Oil futures edged higher on Friday, with U.S. prices holding above $80 a barrel, as investors awaited a pair of events: a Sunday meeting of the Organization of the Petroleum Exporting Countries and its allies, and the Monday kickoff of European Union ban on Russian seaborne crude imports.
West Texas Intermediate crude for January delivery
climbed by 29 cents, or 0.3% at $81.51 a barrel on the New York Mercantile Exchange, with prices for the most-active contract eying a gain of 6.9% for the week.
February Brent crude
the global benchmark, was up 13 cents, or 0.2%, at $87.01 a barrel on ICE Futures Europe, headed for a nearly 4% weekly gain.
Back on Nymex, January gasoline
fell 0.6% to $2.3272 a gallon, while January heating oil
was down 1.3% at $3.2214 a gallon.
January natural gas
was down 2.6% at $6.563 per million British thermal units, poised to lose more than 10% for the week.
Oil is on track for a weekly gain, buoyed in part by signs China is beginning to ease strict COVID curbs.
Meanwhile, OPEC+ meets Sunday. Many analysts look for the group to hold production steady amid uncertainty over how a EU ban on vessel-borne Russian crude that begins Monday will affect the market.
“In view of the many uncertainties on the market, however, it is unlikely to implement any further measures this Sunday. After all, the EU’s oil embargo on (seaborne) crude oil from Russia will come into force on Monday,” said Barbara Lambrecht, commodity analyst at Commerzbank, in a note.

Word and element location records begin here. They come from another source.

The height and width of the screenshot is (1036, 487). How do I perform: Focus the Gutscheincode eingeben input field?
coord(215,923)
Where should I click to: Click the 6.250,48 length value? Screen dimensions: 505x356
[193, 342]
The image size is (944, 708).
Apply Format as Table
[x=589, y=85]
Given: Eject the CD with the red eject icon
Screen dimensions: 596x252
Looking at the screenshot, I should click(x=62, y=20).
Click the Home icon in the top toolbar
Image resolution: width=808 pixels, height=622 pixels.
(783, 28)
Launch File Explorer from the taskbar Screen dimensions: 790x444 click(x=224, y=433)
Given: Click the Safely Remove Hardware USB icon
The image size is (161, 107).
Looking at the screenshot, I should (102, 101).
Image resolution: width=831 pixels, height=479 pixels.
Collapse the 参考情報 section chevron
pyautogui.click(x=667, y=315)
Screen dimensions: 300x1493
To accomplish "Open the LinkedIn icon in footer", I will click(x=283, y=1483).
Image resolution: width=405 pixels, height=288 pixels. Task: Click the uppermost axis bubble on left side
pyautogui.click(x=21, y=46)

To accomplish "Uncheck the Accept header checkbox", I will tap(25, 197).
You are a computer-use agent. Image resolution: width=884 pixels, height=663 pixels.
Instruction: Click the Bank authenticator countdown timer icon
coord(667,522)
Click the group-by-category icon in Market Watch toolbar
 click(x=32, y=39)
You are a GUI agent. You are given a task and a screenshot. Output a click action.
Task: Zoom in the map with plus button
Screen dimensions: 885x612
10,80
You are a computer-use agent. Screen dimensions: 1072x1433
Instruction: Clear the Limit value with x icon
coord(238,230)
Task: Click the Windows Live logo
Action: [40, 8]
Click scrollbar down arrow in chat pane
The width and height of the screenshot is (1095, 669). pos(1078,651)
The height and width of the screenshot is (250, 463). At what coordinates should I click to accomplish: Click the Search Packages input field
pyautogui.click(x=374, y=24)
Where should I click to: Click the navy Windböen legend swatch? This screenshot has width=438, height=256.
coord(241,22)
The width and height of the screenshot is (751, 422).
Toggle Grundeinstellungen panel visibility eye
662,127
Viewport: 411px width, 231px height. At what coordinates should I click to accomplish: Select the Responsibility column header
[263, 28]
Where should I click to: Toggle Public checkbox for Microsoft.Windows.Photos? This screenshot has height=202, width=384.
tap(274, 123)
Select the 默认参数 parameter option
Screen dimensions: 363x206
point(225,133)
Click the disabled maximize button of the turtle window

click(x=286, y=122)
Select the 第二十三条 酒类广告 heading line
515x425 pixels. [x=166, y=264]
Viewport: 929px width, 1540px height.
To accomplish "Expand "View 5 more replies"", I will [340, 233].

Oil prices have seen volatile trading in the run up to the meeting, with U.S. prices spending much of the week rebounding from a brief drop on Monday to the lowest intraday level of the year.
Read: Oil-price volatility complicates Sunday’s OPEC+ decision on production levels
“It’s too soon for OPEC to implement another production cut as the current cut is still getting understood, especially in light of the latest China COVID policy pivot,” Stephen Innes, manager partner with SPI Asset Management, told MarketWatch.
It’s also unclear what effect a separate price cap on Russian oil will have. European Union officials have proposed a cap of $60 a barrel.
See: EU edges closer to imposing $60-a-barrel cap on Russian oil prices
“I don’t think the Russian cap will have teeth as there are too many back channels and shadow fleets to compensate,” said Innes. “But it will be perceived initially as bullish when market actualized. Focus will immediately turn to Russian exports data for proof.”